European Watch Company
- Founded: 1993 in Boston, Massachusetts
- Headquarters: Boston, Massachusetts
- Founder: Albert Ganjei
- Industry: Retail
- Products: Luxury watches
- Website: europeanwatch.com

= European Watch Company =

American luxury watch retailer founded 1993 in Boston, MA

European Watch Company (EWC) is an American luxury watch retailer based in Boston, Massachusetts.

==History==
The European Watch Company was founded on Newbury Street in Boston in 1993 by Albert Ganjei.

EWC sells classic and contemporary timepieces, including rare vintage models and limited editions from brands such as Patek Philippe, Rolex, Audemars Piguet, F.P. Journe, and Vacheron Constantin. Popular among watch collectors, EWC initially sold affordable watches.

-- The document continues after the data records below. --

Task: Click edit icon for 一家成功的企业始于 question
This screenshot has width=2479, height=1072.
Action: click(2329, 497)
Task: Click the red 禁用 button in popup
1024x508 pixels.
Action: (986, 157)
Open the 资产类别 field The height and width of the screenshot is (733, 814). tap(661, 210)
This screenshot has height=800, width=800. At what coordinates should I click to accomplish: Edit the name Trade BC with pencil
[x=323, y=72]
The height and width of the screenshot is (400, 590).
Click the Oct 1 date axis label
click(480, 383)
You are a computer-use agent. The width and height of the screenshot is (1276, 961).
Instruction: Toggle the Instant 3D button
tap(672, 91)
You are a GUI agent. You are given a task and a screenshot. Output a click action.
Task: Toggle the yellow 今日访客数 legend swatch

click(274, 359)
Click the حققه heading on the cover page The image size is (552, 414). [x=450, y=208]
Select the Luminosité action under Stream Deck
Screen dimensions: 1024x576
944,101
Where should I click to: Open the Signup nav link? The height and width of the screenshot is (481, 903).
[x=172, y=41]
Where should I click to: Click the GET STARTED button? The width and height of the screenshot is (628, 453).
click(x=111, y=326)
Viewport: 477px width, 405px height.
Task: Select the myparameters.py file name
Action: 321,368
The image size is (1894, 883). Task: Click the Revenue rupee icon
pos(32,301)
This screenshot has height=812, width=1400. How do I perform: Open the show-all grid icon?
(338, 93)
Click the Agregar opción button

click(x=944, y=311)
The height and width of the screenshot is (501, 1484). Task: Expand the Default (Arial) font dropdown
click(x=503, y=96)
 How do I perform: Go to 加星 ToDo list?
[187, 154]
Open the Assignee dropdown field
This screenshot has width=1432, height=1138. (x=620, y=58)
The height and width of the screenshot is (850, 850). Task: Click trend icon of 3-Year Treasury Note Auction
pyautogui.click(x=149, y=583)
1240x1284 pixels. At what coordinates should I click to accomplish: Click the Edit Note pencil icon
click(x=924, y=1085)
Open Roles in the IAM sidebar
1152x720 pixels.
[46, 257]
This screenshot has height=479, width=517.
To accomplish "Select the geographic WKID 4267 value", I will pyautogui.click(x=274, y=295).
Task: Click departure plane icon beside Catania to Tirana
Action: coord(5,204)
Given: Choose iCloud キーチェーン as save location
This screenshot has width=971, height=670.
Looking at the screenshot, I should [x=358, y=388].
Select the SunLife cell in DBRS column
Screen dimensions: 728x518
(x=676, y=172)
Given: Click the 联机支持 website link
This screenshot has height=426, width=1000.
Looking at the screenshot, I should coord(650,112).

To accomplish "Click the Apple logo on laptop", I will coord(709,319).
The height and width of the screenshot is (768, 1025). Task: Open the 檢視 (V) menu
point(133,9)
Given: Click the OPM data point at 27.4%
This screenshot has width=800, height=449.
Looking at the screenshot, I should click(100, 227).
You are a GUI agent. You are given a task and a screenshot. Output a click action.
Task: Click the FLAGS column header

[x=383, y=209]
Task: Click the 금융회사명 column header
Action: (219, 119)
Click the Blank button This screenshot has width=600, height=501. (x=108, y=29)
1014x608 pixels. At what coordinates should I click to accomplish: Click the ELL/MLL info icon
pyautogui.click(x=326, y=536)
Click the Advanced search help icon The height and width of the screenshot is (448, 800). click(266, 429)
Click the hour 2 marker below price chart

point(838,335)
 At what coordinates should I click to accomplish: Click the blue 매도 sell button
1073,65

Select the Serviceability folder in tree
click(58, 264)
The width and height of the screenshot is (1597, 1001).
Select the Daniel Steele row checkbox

In 2018, Joshua Ganjei succeeded Albert Ganjei as the chief executive officer of the company. Albert Ganjei remained the president of the company. In 2021, EWC's office and salesroom were relocated to the intersection of Clarendon and Dartmouth streets in Boston's Back Bay neighborhood.

In 2024, EWC wrote an anthology titled The Connoisseur's Guide to Fine Timepieces, which was published by Assouline, highlighting the notable watches collected and sold by the company over its history.

In October 2024, EWC acquired the digital assets of Crown & Caliber from Hodinkee.